Ladner Black Mouth Cur






Moutain Feist


----------



## gabulldawg

Good looking dogs! Trying to train mine to do the same.


----------



## thomas williams

Made several trees this afternoon. Seen 9 and got 7. 













View My Video


----------



## shanesbandit

*Cash*

here is Cash ...19 month old really makeing a dog


----------



## Brian Groce

*Beau*

Took my son and his friend for a quick hunt Sunday.  Beau is coming along nicely. He treed these two for us.


----------



## Doug B.

Thomas Williams, I really like the looks of that cur.
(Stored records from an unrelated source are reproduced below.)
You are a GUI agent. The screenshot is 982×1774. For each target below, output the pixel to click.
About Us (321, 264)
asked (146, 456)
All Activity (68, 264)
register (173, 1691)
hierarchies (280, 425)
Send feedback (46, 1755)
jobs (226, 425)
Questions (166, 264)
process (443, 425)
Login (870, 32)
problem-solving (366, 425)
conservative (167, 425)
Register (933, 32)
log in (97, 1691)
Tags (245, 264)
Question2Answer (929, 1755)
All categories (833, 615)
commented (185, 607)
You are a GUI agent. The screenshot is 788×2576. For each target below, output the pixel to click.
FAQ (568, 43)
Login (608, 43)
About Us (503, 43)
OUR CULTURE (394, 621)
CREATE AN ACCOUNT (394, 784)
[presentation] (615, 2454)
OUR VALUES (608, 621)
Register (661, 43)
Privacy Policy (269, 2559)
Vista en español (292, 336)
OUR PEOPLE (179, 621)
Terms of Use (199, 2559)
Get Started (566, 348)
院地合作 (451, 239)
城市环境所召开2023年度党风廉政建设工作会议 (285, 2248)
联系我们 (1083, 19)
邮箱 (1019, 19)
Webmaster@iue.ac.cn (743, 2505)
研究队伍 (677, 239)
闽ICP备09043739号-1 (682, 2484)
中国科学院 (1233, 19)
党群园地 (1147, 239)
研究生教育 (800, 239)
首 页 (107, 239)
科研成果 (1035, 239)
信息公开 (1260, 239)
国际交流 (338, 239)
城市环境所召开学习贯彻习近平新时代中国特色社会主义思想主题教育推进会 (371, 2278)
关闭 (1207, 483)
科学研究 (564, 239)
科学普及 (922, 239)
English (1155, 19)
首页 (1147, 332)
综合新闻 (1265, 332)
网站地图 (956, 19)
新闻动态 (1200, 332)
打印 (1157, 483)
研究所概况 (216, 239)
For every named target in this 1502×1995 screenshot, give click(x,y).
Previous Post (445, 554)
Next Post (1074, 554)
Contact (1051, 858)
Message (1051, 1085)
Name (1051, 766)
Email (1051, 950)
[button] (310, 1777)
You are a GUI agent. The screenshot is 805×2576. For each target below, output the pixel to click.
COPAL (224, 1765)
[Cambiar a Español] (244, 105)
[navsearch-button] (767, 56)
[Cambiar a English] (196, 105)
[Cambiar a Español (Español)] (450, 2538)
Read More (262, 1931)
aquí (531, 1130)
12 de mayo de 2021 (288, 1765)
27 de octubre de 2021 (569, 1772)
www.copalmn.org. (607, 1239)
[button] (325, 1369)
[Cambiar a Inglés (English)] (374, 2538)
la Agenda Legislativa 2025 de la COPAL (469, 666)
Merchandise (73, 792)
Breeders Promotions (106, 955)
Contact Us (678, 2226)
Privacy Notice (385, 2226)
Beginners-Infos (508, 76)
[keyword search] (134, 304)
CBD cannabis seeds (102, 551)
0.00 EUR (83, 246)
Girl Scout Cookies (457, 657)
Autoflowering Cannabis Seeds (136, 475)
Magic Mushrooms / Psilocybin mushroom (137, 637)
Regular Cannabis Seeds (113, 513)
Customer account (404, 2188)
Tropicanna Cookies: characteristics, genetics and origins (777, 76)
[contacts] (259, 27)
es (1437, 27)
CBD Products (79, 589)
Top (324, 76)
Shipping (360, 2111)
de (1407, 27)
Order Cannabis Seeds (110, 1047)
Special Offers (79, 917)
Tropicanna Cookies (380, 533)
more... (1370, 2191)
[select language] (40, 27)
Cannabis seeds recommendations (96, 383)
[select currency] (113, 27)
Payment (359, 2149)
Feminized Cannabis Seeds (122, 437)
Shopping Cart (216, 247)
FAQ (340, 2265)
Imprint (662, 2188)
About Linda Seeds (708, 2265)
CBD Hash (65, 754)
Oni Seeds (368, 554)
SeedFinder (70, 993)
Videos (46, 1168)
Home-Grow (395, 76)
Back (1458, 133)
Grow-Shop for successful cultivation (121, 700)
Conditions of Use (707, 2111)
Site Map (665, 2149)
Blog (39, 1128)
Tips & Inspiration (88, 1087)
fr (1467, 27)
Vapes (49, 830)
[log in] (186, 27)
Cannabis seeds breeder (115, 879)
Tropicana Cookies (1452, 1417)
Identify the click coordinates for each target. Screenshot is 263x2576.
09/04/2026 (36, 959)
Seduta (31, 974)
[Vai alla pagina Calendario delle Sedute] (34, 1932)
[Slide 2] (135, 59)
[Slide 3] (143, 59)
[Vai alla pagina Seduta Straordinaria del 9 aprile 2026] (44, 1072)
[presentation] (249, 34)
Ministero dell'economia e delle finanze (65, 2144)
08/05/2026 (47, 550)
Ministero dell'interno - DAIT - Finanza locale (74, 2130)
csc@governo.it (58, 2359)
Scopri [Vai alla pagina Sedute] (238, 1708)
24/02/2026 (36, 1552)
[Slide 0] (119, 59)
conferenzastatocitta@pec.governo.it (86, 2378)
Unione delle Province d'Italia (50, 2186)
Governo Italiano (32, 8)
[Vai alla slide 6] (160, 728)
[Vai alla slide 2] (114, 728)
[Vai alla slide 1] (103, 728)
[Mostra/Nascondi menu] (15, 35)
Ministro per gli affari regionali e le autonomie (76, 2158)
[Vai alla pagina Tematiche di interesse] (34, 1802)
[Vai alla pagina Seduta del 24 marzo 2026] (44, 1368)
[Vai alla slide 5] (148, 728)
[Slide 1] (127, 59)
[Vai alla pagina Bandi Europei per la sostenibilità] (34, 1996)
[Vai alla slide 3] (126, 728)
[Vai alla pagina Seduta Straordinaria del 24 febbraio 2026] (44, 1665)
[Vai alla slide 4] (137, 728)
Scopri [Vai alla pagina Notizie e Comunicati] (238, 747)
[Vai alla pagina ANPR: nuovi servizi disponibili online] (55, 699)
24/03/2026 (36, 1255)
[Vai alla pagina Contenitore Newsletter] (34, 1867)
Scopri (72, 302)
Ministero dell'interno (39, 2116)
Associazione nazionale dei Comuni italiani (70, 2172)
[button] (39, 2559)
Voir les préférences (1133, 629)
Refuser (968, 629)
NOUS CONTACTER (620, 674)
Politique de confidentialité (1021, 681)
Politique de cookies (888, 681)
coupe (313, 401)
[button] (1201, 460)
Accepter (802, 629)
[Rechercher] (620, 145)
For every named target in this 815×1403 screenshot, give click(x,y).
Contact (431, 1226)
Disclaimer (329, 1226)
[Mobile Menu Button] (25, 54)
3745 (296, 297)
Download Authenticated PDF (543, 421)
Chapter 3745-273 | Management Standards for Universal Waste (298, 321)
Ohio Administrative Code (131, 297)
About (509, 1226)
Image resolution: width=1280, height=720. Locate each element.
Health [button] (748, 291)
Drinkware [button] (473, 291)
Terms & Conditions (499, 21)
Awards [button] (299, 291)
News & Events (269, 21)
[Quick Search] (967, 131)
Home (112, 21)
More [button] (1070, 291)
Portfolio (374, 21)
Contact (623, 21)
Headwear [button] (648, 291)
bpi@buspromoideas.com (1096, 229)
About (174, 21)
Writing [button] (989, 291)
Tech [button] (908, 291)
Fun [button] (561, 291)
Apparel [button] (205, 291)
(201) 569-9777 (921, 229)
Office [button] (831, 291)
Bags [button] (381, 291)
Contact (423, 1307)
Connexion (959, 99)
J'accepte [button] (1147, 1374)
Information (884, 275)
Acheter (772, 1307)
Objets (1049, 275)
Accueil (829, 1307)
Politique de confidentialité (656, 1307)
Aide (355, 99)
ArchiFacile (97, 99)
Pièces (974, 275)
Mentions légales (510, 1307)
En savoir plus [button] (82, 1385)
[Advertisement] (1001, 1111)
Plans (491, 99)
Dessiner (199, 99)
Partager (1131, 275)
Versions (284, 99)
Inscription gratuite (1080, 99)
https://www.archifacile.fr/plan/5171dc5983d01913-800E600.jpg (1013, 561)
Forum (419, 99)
I have got one that looks a lot like him except mine is a little lighter brindle. Mine don't sound anything like yours though. 

Course, I like the looks of all of the pictures one here.

Cortgirl, what is the left handed rifle in the back of the truck with the fiest?


----------



## Melvin4730

jgragg said:


> this is my pup Katie



Is that a little Baldwin bred dog?


----------



## Al Medcalf

Doug B. said:


> Thomas Williams, I really like the looks of that cur. I have got one that looks a lot like him except mine is a little lighter brindle. Mine don't sound anything like yours though.
> 
> Course, I like the looks of all of the pictures one here.
> 
> Cortgirl, what is the left handed rifle in the back of the truck with the fiest?



First picture shows a littermate female to the dog that Thomas posted pictures of.  I only coonhunt her.

Second picture is Dakota after a short one hour hunt yesterday


----------



## thomas williams

*Sunday afternoon round*

Got three knocked out to Big Sam today.


----------



## Sugar Plum

Doug B. said:


> Cortgirl, what is the left handed rifle in the back of the truck with the fiest?



Doug, that belongs to my husband. It's a Browning T-bolt.


----------



## Doug B.

Sweet looking little gun!


----------



## Wire Nut

*Dixie*

Mtn Feist pup


----------



## ejs1980

Here's Lily a mt cur with her five she treed this morning. I let alot get away. Jeremy that Mt feist looks alot like a dog near here named cowboy.


----------